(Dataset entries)
***

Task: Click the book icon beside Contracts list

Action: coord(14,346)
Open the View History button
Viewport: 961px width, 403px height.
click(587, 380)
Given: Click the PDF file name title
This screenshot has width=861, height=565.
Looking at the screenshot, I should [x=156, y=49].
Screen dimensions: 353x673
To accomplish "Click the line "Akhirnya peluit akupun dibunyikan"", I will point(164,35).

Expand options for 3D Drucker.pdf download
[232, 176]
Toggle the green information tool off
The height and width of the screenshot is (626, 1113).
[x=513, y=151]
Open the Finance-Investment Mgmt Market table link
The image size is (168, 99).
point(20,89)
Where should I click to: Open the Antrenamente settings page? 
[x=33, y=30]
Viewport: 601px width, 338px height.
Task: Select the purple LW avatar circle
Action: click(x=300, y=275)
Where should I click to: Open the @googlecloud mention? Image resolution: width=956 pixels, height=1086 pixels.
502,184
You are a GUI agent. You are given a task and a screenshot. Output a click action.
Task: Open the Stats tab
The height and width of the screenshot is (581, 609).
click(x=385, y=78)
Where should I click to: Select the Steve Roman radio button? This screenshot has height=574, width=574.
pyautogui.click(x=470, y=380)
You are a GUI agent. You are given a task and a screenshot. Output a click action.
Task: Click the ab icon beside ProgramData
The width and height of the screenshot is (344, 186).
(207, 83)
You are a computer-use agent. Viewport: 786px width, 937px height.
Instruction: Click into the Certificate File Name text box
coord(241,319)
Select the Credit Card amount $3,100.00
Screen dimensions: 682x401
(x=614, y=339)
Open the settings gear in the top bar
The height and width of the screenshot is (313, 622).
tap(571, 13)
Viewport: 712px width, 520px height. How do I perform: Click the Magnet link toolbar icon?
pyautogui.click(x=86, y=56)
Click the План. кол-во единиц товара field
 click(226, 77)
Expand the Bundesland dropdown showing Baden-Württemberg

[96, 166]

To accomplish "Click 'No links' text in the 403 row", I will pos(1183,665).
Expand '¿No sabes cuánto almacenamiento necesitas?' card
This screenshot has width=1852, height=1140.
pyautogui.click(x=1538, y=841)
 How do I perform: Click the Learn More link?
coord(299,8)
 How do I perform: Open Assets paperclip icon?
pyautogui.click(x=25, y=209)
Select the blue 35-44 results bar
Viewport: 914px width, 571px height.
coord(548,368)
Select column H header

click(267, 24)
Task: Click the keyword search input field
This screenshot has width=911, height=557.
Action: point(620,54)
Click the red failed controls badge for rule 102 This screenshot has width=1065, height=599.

***

Return only the lines running from the line with "How do I perform: Click the Learn More link?" to the last line of the records, both included, exactly as written.

 How do I perform: Click the Learn More link?
coord(299,8)
 How do I perform: Open Assets paperclip icon?
pyautogui.click(x=25, y=209)
Select the blue 35-44 results bar
Viewport: 914px width, 571px height.
coord(548,368)
Select column H header

click(267, 24)
Task: Click the keyword search input field
This screenshot has width=911, height=557.
Action: point(620,54)
Click the red failed controls badge for rule 102 This screenshot has width=1065, height=599.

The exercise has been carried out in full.